SPEC-24: BootstrapFewShot Optimizer

DSPy-style automatic prompt optimization

Status: Implemented in rlm-core runtime (bootstrap optimization core + object-safe metric trait dispatch + persistence) Created: 2026-01-20 Epic: loop-zcx (DSPy-Inspired RLM Improvements) Task: loop-o9r Depends On: SPEC-20 (Typed Signatures)

Overview

Implement DSPy-style BootstrapFewShot optimizer that automatically improves prompts by selecting high-quality demonstrations from training data.

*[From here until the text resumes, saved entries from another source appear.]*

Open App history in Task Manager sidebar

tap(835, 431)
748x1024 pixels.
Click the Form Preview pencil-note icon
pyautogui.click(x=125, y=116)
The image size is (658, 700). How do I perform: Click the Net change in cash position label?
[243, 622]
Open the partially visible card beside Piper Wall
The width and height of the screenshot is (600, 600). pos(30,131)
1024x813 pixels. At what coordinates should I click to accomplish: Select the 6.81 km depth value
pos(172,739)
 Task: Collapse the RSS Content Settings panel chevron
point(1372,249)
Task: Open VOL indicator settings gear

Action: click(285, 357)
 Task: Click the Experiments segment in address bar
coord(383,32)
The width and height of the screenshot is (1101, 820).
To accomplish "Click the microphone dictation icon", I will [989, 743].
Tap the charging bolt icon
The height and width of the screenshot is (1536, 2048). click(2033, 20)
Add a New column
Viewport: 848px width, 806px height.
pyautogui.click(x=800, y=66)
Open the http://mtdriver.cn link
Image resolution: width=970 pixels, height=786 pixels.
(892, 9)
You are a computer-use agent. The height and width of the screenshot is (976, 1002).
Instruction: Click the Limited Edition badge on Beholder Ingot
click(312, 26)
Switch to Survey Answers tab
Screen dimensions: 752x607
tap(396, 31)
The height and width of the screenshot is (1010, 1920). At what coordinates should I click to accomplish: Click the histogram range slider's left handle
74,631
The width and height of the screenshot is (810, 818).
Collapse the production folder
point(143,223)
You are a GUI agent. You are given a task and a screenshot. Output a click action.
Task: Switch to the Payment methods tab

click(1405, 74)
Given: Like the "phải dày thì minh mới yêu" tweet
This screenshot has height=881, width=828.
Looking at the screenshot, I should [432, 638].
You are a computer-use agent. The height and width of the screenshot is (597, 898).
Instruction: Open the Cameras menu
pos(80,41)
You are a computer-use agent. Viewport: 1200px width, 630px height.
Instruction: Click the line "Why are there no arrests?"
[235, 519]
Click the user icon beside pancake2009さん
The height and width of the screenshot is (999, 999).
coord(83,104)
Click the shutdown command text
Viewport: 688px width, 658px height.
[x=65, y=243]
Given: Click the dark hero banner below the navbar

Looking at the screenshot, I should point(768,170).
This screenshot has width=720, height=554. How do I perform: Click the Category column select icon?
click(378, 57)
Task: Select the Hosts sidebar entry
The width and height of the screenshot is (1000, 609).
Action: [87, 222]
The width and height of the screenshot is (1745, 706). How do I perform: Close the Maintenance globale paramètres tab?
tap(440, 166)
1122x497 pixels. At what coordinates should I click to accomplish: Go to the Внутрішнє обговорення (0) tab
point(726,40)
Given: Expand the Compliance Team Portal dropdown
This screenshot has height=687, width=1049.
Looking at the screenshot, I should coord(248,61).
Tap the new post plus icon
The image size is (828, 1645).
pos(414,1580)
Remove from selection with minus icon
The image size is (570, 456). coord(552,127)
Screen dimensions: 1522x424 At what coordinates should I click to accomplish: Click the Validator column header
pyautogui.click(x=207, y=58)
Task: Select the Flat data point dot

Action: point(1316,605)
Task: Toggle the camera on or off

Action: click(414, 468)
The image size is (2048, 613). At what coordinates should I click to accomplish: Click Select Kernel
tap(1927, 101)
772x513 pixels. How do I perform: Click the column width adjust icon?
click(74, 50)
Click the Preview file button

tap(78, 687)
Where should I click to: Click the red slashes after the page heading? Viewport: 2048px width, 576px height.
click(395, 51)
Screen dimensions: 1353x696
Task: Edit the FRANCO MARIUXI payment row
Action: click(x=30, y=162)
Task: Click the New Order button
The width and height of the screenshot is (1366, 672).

Implementation Snapshot (2026-02-20)

Section	Status	Runtime Evidence
SPEC-24.01 Optimizer trait and compile flow	Implemented	`Optimizer`, object-safe `Metric` trait, and `BootstrapFewShot::compile` in `rlm-core/src/module/optimize.rs`
SPEC-24.02 Bootstrap configuration/presets	Implemented	`BootstrapFewShot::{default,new,greedy,thorough}` and builder methods
SPEC-24.03 OptimizedModule + persistence helpers	Implemented	`OptimizedModule::{save,load}` + roundtrip test in `rlm-core/src/module/optimize.rs`
SPEC-24.04 Optimization process and selection	Implemented	thresholding, dedupe, round stats, and demo selection in `compile`
SPEC-24.05 Metric functions	Implemented	`Metric` + `NamedMetric` trait-object support and `metrics` helpers (`exact_match`, `f1_score`, `jaccard_similarity`, `edit_distance_similarity`, `combine_weighted`)
Reasoning capture parity (`M7-T07`)	Implemented (summary capture, toggleable via config)	`build_bootstrap_reasoning_summary`, `build_labeled_reasoning_summary`, reasoning on selected demonstrations

Background

DSPy's optimization approach:

Run module on training data with temperature=1.0 (diverse sampling)
Evaluate outputs with a metric function
Filter examples meeting metric threshold
Compose demonstrations from successful traces
Return module with injected few-shot examples

Requirements

SPEC-24.01: Optimizer Trait

Base trait for all optimizers.

/// Trait for prompt optimizers
pub trait Optimizer: Send + Sync {
    /// Compile a module with training data
    fn compile<S, M>(
        &self,
        module: M,
        trainset: &[Example<S>],
        metric: &dyn Metric<S>,
    ) -> Result<OptimizedModule<S, M>, OptimizeError>
    where
        S: Signature,
        M: Module<Signature = S>;

    /// Async version
    async fn compile_async<S, M>(
        &self,
        module: M,
        trainset: &[Example<S>],
        metric: &dyn Metric<S>,
    ) -> Result<OptimizedModule<S, M>, OptimizeError>
    where
        S: Signature,
        M: Module<Signature = S>;
}

/// Training example with optional gold output
pub struct Example<S: Signature> {
    pub inputs: S::Inputs,
    pub gold_outputs: Option<S::Outputs>,
}

/// Metric for evaluating outputs
pub trait Metric<S: Signature>: Send + Sync {
    fn score(&self, predicted: &S::Outputs, gold: &S::Outputs) -> f64;
    fn name(&self) -> &str;
}

#[derive(Debug)]
pub enum OptimizeError {
    NoExamples,
    AllExamplesFailed,
    MetricError(String),
    ModuleError(ModuleError),
}

Acceptance Criteria:

Optimizer compile flow is stable for typed module/signature combinations
Example struct supports labeled training examples with metadata
Metric trait is object-safe and flexible for function-backed and named metrics

SPEC-24.02: BootstrapFewShot Configuration

Configuration for bootstrap optimization.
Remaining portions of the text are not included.